I filled the tank while keeping an eye on R. through the rear window, watching him as he squinted through the gloom at his book. Dusk’s web of darkness had been spun to completion, and now it was catching the first of its stars. I could see Antares: the heart of the scorpion: the ruddy red glimmer in the southern sky that never failed to make me contemplate the meaninglessness of life, and so it did again, before I lowered my eyes to the light standards on the edge of the parking lot, and to the cameras attached to them.
With my face turned away from the surveillant gaze of the petroleum industry, I walked toward the resident wage slave, who was hunched over a magazine.

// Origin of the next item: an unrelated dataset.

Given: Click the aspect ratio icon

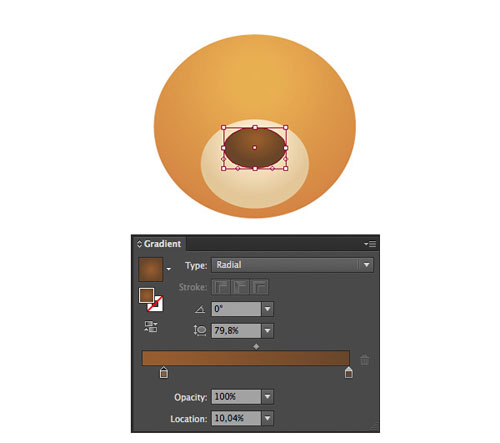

There was a glaze of boredom visible in his eyes when I entered his kiosk. After exchanging nods, I looked away in search of windshield wipers, of which there were a few pairs, and this lifted my spirits in concert with the morphine that was soon to be entering my veins. When I found a display of clip on reading lights in the junk food section, I knew I had to get one.
I tapped on R.’s window and he looked up from his book at the illuminated reading light in my hand, and then at the bag full of pop and chips and cigarettes dangling from my wrist, and the sight of these things flecked his eyes with an acquisitive gleam that got me wondering how old he was. He looks at junk food the way I did when I was twelve, I thought to myself as I turned my back to the security cameras and got to work replacing the wipers, every now and then glancing back up at Antares.